19 September, 2016
What you need to know
- Section 117 of the Fair Work Act 2009 (Cth), which forms part of the National Employment Standards, prohibits an employer from terminating an employee's employment unless the employer has given a period of notice, or a payment in lieu of notice, of up to 5 weeks' pay depending on the employee's period of continuous service and age. The provision is subject to exceptions such as in the case of an employee whose employment is terminated because of serious misconduct.
- Traditionally, a term requiring an employer to give "reasonable notice" of termination will be implied into an employment contract if the contract is silent on notice. However, it has been suggested that because section 117 provides for notice, there is no longer any reason to imply a term of reasonable notice into a contract. At least one judge of the Federal Circuit Court and a state court have expressed this view.

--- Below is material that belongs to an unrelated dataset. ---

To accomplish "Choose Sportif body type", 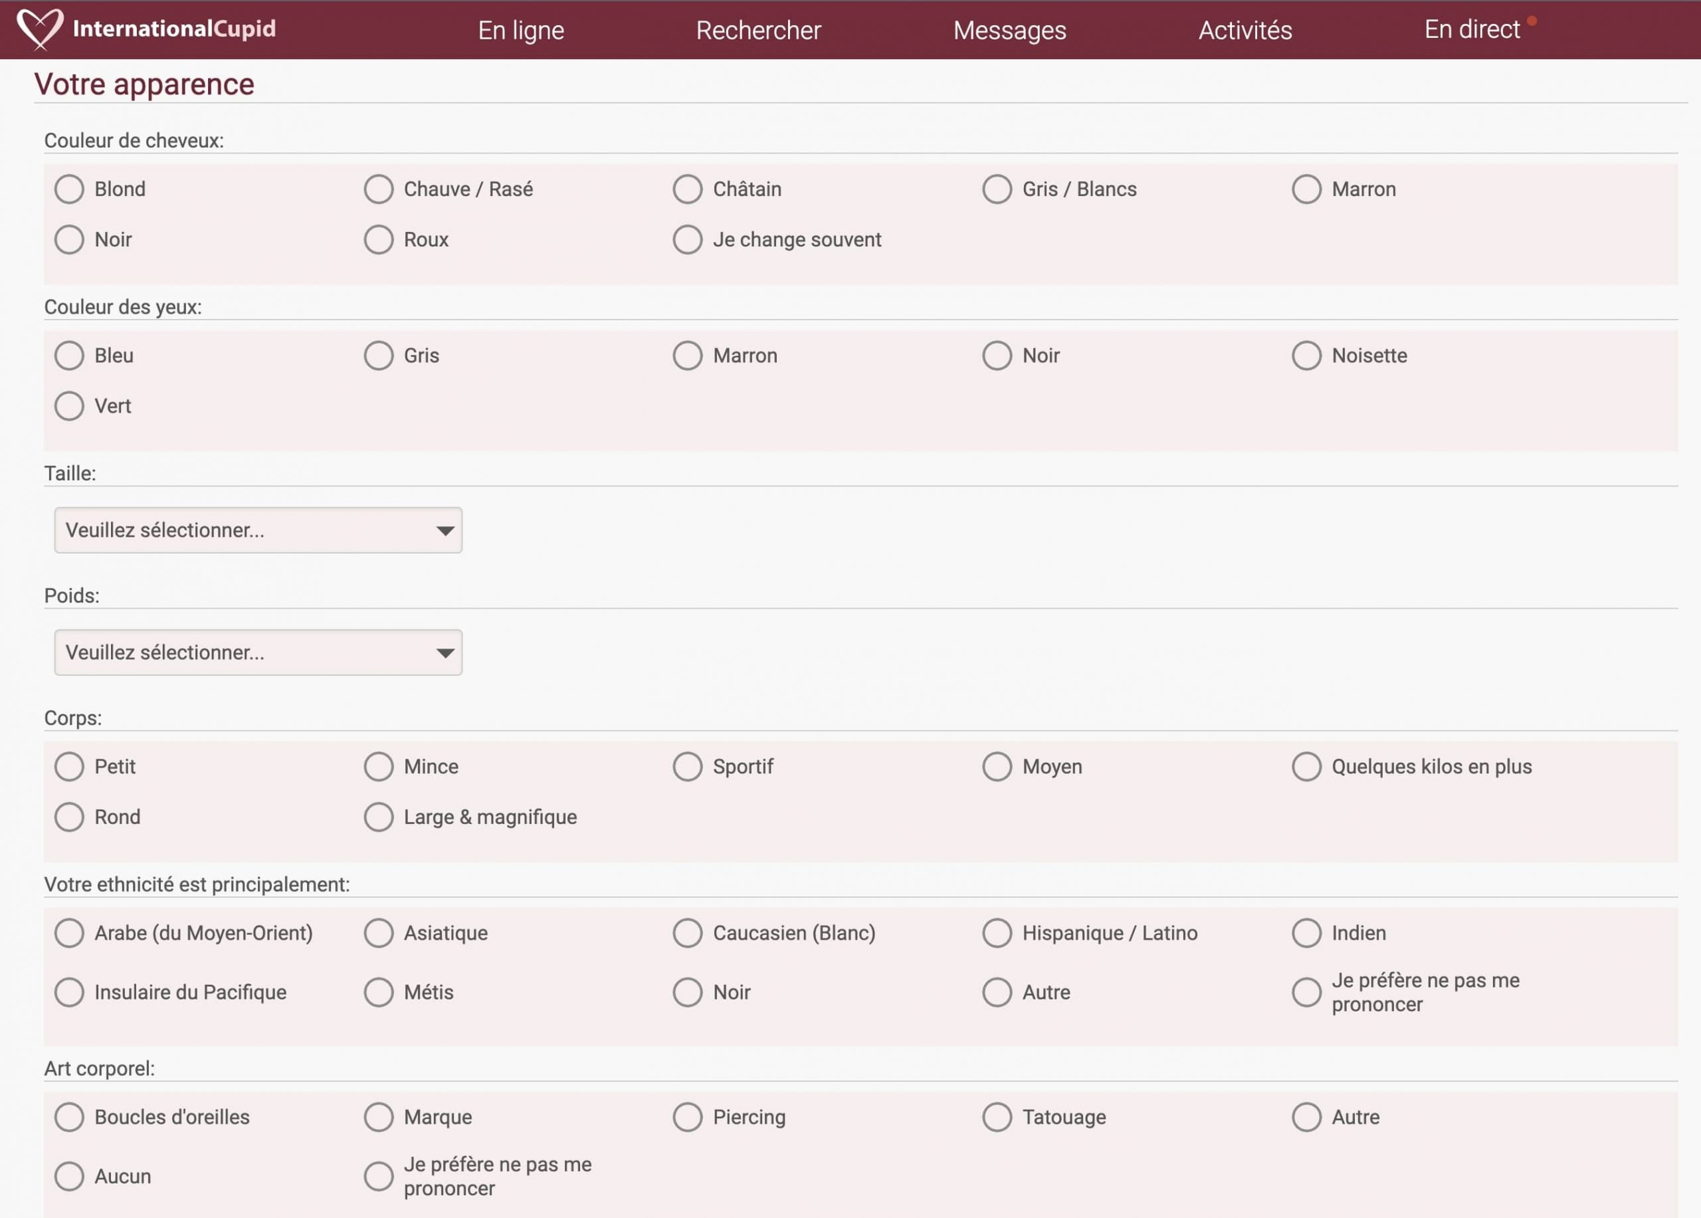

- The alternative view is that section 117 provides a minimum period only, leaving open the possibility that a term of reasonable notice could be implied.
- The recent case of McGowan v Direct Mail and Marketing Pty Ltd [2016] FCCA 2227 involved a claim by a dismissed Group General Manager for reasonable notice of 12 months. The case was decided by Judge McNab of the Federal Circuit Court. The employer's Managing Director was motivated to dismiss the employee because of his poor work performance and a pattern of crude behaviour towards staff and clients. Having regard to section 117, the employer paid the employee 5 weeks' pay in lieu of notice.
- The employer successfully defended the claim for reasonable notice on the basis that the employee's original employment agreement, made when his employment commenced 16 years earlier, contained an express notice period of 4 weeks. Judge McNab found that this provision continued to apply as a matter of contract despite the employee's subsequent promotions.
- Judge McNab expressed the view that section 117, being part of the NES, is intended to provide a minimum notice period only and that it does not displace a right to reasonable notice where the contract of employment is silent on the question of notice.
- Given there have been differing judicial views, we expect the question of whether section 117 prevents the implication of a term of reasonable notice to come before an appellate court for determination in due course.
What you need to do
- When terminating the employment of employees (particularly non-award covered employees) be alert to the possibility of claims for reasonable notice. In the absence of an express contractual term for notice, for senior managers the authorities support a range for reasonable notice of between 6 and 12 months.
- Ensure template contracts contain a notice provision. Also consider stating that the terms and conditions in the contract apply to all future roles the employee may hold, unless otherwise varied in writing.
- Ensure that you can rely on an express notice period following promotions, salary increases and other changes in terms and conditions of employment over the course of the employment relationship by updating an employee's contract of employment (including reference to an express term for notice) when you promote the employee.
- Review template employment contracts and letters of variation to ensure you manage this risk well. Always adapt templates to the circumstances and role of the relevant employee.
- Give special consideration to this issue in circumstances of redundancy related terminations of employment where employees are covered by redundancy policies that afford benefits greater than NES minima.
MAKING THE CASE: Insights from Geoff Giudice
When considering the legal position under a contract of employment rights arising under the contract should be distinguished from rights arising under a statute, such as the Fair Work Act 2009. Where the contract and a statute deal with the same subject matter it is necessary to interpret the statutory provision to see whether it is intended to operate concurrently with the contractual provision or to modify it and if so in what circumstances. Judge McNab's reasons for decision illustrate this process well in relation to notice of termination of employment. His Honour found that the statutory period of notice applied to the contract of employment as a minimum and was not intended to override the implied contractual term of reasonable notice where that would result in a longer period of notice. It may be unwise to assume that all of the National Employment Standards operate in the same way – although most probably do. The meaning and operation of the statutory provision needs to be considered in each case.